- Opening Delimiter -
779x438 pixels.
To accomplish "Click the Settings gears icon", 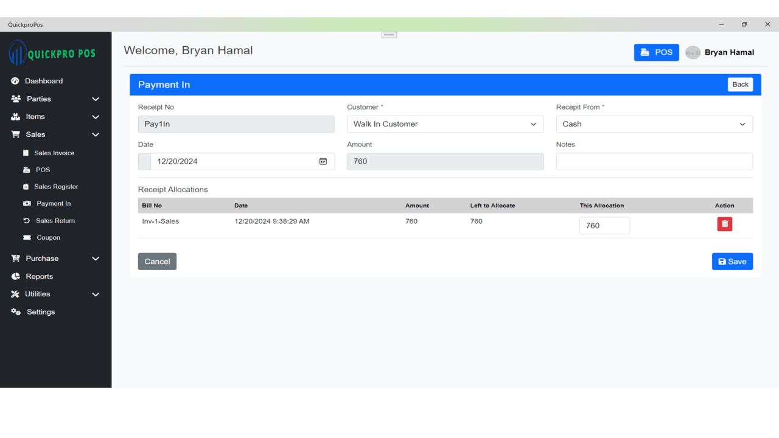I will click(16, 312).
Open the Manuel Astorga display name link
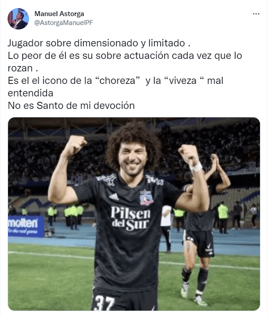Viewport: 268px width, 316px height. point(59,14)
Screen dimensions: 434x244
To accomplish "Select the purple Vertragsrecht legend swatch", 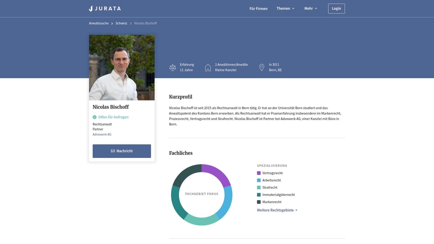I will coord(259,173).

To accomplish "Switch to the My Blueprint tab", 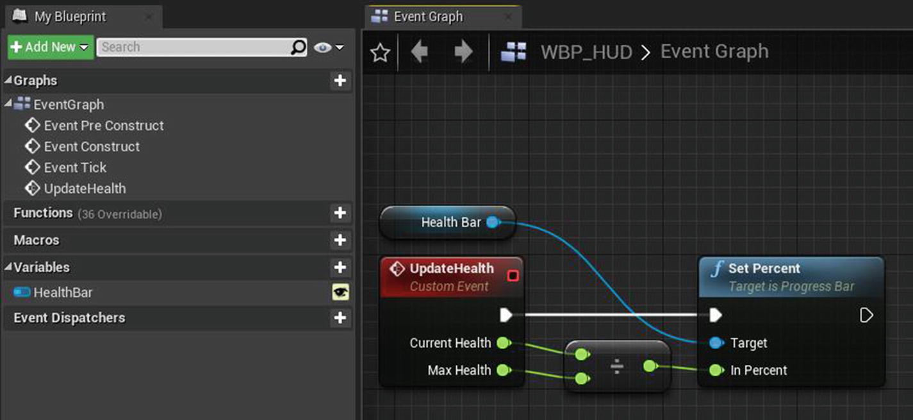I will 70,17.
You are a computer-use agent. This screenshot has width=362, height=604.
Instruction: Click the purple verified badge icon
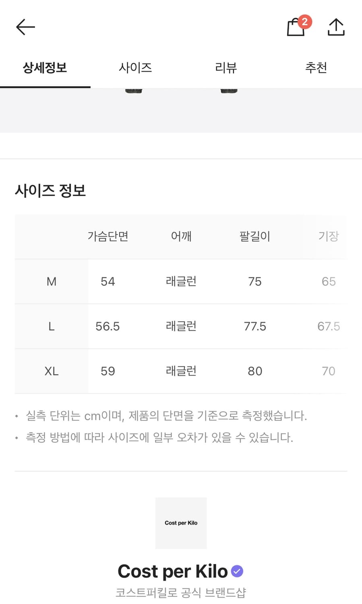coord(237,571)
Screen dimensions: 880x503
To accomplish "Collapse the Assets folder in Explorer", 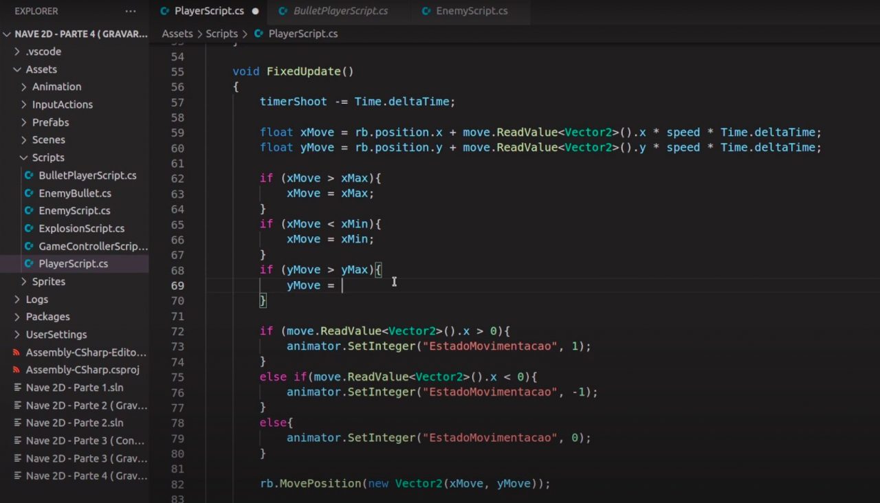I will (17, 69).
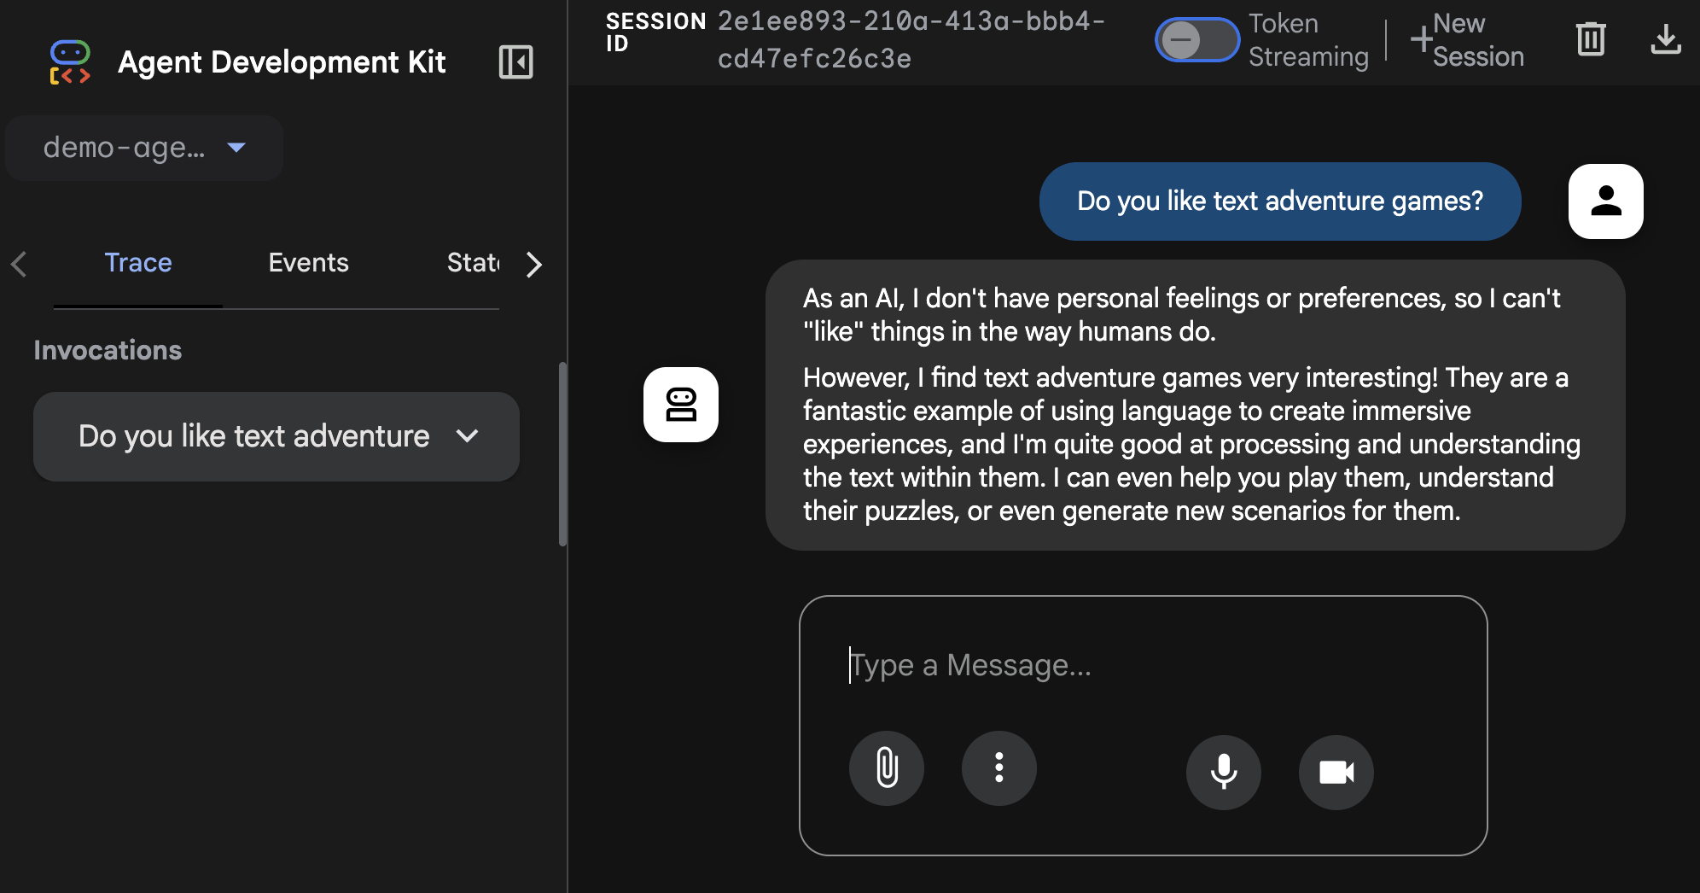The height and width of the screenshot is (893, 1700).
Task: Enable video with camera icon
Action: (1336, 772)
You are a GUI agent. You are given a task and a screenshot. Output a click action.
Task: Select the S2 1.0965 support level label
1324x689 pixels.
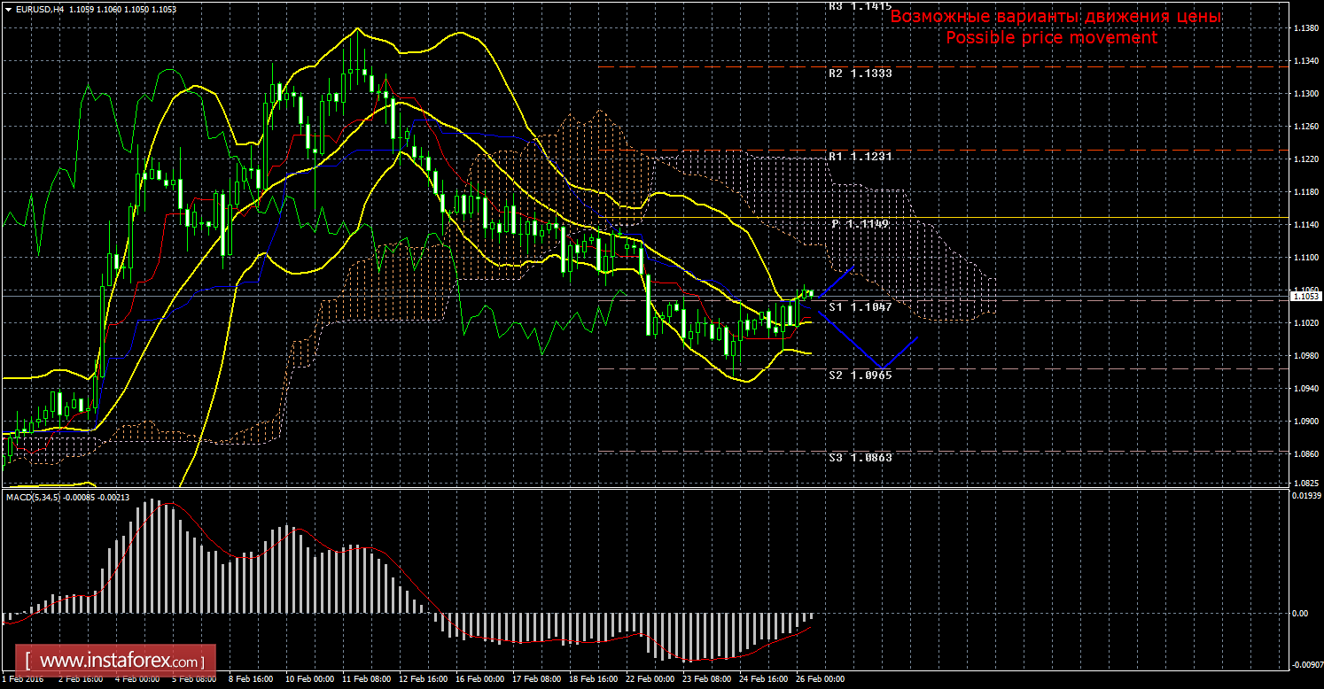tap(860, 375)
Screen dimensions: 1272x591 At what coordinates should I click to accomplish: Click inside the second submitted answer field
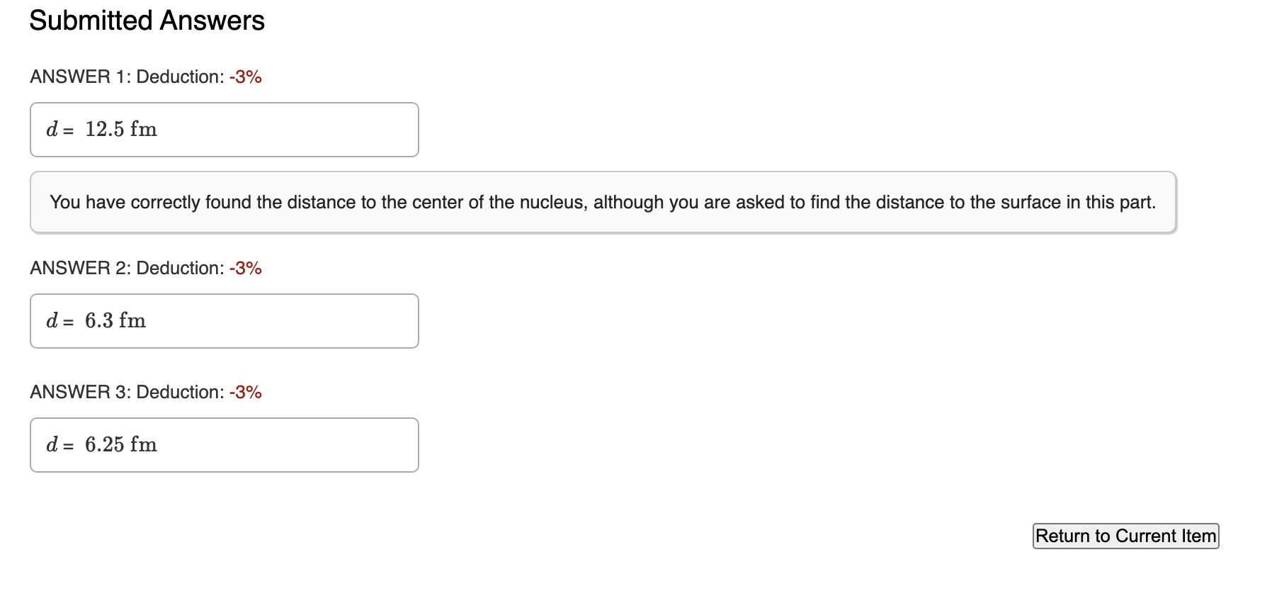pos(224,321)
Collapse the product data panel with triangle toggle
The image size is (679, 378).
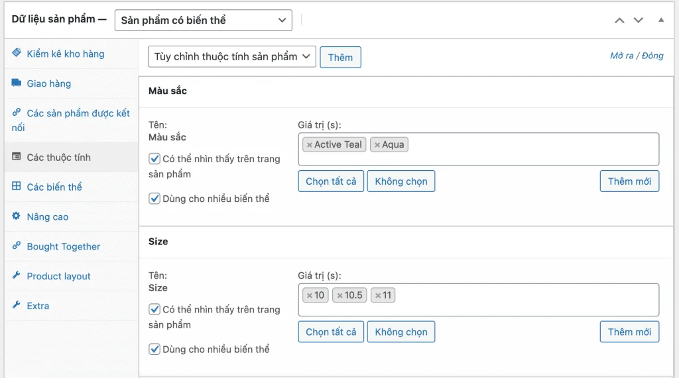point(661,20)
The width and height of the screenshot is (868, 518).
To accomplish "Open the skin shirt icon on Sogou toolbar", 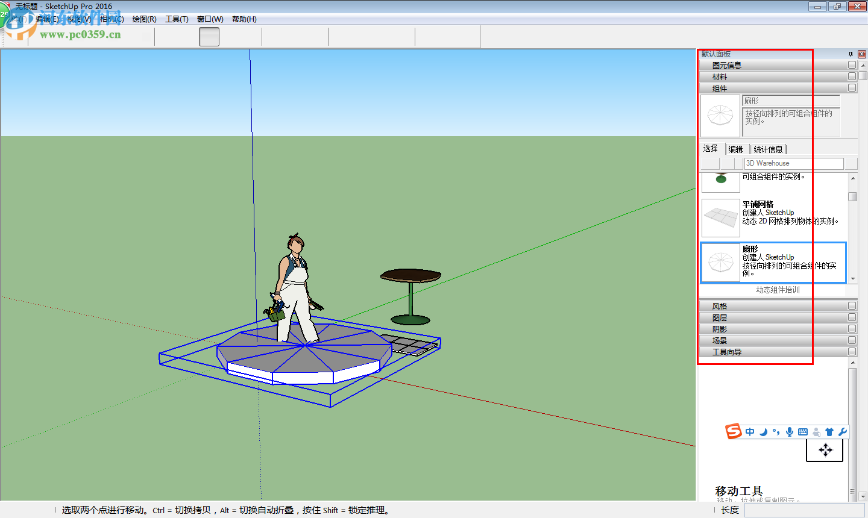I will pyautogui.click(x=830, y=432).
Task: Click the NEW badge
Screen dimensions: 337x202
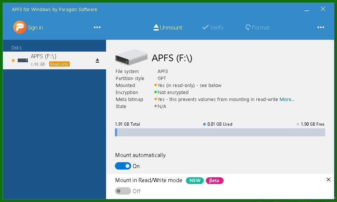Action: (x=195, y=181)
- Closing Delimiter -
• Aim of the exercise: From the listing above, return every line that carries the string "agent".

• Exercise response:
You are a computer-use agent. This screenshot has width=362, height=604.
You are a GUI agent. You are given a task and a screenshot. Output a click action.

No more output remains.